Il convient donc de condamner la société Azur’eau à titre provisionnel à payer ladite somme à la société SCI Les Vergers.
Sur les demandes accessoires :
La société Azur’eau, partie perdante, est condamnée aux dépens de l’instance, en ce compris le coût du commandement de payer du 19 novembre 2024.
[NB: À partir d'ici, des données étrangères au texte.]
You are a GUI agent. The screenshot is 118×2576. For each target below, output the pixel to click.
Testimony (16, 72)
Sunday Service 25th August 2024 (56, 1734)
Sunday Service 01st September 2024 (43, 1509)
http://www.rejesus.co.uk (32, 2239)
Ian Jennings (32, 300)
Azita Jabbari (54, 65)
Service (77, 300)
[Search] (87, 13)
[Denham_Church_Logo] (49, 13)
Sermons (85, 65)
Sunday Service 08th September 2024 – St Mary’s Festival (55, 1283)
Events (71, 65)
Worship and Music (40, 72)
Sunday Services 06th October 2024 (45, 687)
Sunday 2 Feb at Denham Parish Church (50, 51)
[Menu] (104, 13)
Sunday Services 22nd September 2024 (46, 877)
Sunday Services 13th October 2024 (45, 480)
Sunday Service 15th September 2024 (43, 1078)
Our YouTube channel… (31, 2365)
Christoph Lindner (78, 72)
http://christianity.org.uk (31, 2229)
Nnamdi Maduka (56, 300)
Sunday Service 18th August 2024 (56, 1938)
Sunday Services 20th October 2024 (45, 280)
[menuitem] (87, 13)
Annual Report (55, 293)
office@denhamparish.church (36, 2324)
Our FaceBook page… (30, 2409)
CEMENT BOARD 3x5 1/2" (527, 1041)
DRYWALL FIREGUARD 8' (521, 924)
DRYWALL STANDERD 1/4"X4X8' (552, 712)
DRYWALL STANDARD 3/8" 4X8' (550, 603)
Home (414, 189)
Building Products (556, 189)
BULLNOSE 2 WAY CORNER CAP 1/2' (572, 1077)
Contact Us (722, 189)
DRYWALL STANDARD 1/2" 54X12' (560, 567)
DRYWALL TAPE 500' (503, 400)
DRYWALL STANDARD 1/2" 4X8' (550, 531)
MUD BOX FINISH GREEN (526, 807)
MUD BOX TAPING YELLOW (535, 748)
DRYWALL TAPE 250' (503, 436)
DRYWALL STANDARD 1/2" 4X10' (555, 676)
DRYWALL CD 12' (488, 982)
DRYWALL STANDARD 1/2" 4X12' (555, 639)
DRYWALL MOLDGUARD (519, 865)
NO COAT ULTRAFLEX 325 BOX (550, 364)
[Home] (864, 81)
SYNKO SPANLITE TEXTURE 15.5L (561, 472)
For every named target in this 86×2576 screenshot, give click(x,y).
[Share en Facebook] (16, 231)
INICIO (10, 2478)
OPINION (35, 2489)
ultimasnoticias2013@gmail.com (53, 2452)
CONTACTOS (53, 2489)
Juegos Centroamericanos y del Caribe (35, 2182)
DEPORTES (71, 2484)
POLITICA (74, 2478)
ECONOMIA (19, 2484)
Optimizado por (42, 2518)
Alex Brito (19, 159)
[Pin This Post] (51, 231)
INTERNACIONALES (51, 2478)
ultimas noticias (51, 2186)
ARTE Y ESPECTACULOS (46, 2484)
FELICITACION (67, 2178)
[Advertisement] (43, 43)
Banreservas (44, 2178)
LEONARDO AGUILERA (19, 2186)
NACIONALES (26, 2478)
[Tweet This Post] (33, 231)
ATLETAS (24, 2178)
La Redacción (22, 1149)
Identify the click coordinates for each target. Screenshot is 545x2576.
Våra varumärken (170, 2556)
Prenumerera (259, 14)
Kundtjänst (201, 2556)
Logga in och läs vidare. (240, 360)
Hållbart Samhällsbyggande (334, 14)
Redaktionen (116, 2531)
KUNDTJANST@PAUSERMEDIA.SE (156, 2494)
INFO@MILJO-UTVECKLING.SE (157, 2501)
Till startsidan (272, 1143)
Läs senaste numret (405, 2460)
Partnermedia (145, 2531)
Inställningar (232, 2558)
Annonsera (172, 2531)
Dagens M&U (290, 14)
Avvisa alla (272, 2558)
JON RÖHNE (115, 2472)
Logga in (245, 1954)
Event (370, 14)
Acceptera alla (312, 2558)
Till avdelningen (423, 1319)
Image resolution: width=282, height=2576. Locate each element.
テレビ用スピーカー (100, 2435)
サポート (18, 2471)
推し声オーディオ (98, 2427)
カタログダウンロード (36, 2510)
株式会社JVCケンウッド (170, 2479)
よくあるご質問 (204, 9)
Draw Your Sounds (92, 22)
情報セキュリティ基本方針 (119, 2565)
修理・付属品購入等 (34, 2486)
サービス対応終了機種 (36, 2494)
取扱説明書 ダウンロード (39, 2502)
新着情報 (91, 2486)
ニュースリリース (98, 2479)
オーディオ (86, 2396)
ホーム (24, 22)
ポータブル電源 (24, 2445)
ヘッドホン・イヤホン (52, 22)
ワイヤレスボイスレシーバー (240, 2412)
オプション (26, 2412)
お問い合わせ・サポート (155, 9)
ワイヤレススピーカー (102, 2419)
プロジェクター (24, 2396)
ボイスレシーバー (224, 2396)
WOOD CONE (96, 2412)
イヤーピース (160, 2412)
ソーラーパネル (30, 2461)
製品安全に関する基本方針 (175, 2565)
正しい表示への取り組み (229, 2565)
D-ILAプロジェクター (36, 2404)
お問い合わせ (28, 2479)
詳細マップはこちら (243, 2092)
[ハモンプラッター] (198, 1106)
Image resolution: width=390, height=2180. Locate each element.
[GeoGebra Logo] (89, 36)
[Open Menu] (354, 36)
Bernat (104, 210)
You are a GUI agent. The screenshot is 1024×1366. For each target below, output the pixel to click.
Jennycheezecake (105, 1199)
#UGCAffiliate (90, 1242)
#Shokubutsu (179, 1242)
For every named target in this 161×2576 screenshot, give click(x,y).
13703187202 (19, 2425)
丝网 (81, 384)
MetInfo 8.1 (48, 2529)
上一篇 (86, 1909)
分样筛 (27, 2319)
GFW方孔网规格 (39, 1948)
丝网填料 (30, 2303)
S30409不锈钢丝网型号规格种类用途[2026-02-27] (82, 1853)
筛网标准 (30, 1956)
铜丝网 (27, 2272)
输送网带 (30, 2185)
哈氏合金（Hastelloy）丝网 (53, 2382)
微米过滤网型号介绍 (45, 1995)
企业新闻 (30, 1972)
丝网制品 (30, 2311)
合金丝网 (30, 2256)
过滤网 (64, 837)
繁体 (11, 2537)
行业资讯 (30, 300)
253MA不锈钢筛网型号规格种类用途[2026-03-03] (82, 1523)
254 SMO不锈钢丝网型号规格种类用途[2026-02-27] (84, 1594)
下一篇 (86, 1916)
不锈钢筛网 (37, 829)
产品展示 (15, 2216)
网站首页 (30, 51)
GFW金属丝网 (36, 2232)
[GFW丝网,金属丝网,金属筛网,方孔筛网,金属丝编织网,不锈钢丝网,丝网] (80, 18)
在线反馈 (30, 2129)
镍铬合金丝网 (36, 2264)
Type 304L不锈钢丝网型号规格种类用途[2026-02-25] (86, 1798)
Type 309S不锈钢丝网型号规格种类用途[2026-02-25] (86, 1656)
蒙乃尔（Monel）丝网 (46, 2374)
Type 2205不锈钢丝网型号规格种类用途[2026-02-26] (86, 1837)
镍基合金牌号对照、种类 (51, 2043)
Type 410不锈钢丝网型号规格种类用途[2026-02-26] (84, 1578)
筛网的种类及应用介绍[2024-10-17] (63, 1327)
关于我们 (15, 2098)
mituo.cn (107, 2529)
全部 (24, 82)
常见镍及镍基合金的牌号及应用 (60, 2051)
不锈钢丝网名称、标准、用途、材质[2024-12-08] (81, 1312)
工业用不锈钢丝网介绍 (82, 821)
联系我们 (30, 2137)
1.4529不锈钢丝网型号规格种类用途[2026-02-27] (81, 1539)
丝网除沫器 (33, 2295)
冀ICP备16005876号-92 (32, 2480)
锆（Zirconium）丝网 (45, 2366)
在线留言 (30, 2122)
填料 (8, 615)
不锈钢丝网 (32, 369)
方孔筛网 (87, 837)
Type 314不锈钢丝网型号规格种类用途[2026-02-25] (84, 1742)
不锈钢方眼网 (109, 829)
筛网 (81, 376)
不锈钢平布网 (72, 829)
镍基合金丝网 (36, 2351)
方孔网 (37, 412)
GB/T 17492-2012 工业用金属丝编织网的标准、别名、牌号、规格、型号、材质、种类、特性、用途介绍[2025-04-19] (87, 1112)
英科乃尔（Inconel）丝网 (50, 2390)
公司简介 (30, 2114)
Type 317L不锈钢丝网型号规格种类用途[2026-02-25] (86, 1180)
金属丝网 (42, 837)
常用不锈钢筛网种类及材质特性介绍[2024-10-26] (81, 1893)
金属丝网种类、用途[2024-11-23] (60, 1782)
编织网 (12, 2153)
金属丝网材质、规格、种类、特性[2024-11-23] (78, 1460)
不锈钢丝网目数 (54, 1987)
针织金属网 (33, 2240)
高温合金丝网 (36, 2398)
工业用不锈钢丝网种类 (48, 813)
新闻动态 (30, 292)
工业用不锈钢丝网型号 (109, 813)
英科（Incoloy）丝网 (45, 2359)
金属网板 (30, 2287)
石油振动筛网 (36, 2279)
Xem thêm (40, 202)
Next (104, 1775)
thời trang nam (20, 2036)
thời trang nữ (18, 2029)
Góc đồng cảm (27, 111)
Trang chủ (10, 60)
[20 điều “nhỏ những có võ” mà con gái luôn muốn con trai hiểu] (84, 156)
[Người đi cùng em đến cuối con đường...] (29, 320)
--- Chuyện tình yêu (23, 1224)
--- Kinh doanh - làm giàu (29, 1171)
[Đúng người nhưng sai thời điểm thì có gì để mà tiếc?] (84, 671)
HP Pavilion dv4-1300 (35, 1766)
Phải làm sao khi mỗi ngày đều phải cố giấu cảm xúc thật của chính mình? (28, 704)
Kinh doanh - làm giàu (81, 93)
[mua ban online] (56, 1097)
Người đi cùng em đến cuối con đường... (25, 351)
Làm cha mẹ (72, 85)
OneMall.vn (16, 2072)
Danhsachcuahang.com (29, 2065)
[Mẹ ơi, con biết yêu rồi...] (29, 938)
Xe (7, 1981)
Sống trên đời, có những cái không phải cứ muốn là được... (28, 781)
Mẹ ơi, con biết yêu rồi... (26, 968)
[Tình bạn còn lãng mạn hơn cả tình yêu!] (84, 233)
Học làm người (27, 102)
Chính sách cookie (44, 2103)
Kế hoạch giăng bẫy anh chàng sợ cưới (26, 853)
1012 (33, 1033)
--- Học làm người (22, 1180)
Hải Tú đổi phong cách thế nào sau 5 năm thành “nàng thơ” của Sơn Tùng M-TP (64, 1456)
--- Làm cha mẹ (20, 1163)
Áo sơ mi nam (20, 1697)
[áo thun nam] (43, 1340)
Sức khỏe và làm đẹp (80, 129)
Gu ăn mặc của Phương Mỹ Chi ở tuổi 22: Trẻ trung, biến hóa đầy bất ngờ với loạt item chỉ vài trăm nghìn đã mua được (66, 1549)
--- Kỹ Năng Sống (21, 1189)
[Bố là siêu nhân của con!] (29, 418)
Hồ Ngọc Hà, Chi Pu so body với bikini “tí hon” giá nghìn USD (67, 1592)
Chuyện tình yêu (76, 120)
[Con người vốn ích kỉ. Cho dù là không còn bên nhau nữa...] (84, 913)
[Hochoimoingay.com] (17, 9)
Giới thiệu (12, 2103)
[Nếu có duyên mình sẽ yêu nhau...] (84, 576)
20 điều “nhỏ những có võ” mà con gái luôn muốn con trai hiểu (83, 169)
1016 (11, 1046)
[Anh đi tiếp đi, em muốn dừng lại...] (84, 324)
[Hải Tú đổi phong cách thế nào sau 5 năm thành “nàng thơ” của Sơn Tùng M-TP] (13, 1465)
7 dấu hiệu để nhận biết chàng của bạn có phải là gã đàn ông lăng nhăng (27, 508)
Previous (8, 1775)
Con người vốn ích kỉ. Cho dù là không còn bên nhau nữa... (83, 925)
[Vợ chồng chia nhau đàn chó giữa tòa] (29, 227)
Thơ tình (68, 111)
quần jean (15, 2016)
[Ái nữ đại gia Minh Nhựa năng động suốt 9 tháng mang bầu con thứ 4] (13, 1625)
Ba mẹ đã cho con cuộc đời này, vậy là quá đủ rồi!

L’équité commande de condamner la société Azur’eau à payer à la société SCI Les Vergers la somme de 1 500,00 € sur le fondement de l’article 700 du code de procédure civile.
PAR CES MOTIFS
Statuant par ordonnance de référé, par mise à disposition au greffe le jour du délibéré, après débats en audience publique, par décision contradictoire et en premier ressort,
Constatons, avec effet au 27 octobre 2024 à minuit, l’acquisition de la clause résolutoire et la résiliation de plein droit du bail conclu entre la société SCI Les Vergers et la société Azur’eau portant sur un local commercial situé [Adresse 2], à Chambourcy (Yvelines) ;
Ordonnons l’expulsion de la société Azur’eau et celle de tous occupants de son chef des locaux loués, avec le cas échéant le concours d’un serrurier et de la force publique ;
Disons que le sort des meubles se trouvant dans les lieux loués sera régi conformément aux articles L. 433-1 et R. 433-1 et suivants du code des procédures civiles d’exécution ;
Condamnons la société Azur’eau, immatriculée sous le numéro 830 518 023 RCS Versailles, à payer à la société SCI Les Vergers la somme de 43 420,26 €, à titre de provision à valoir sur l’arriéré de loyers et charges selon décompte arrêté au 22 mai 2025, échéance de mai 2025 incluse, assortie des intérêts au taux légal à compter du prononcé de la présente ordonnance ;
Condamnons la société Azur’eau à payer à la société SCI Les Vergers une indemnité d’occupation fixée à titre provisionnel au montant du loyer augmenté des charges et taxes, tel qu’il résulterait de la poursuite du bail, à compter du 1er juin 2025 et jusqu’à la libération effective des lieux par la remise des clés ;
Condamnons la société Azur’eau à payer à la société SCI Les Vergers la somme de 1 500,00 € en application de l’article 700 du code de procédure civile ;
Disons n’y avoir lieu à référé sur les autres demandes ;
Condamnons la société Azur’eau au paiement des dépens, en ce compris le coût de délivrance du commandement de payer du 19 novembre 2024 et de l’assignation ;
Rappelons que la présente décision est exécutoire à titre provisoire.
Prononcé par mise à disposition au greffe le DIX NEUF JUIN DEUX MIL VINGT CINQ par Eric Madre, Vice-Président, assisté de Romane Boutemy, Greffier placé, lesquels ont signé la minute de la présente décision.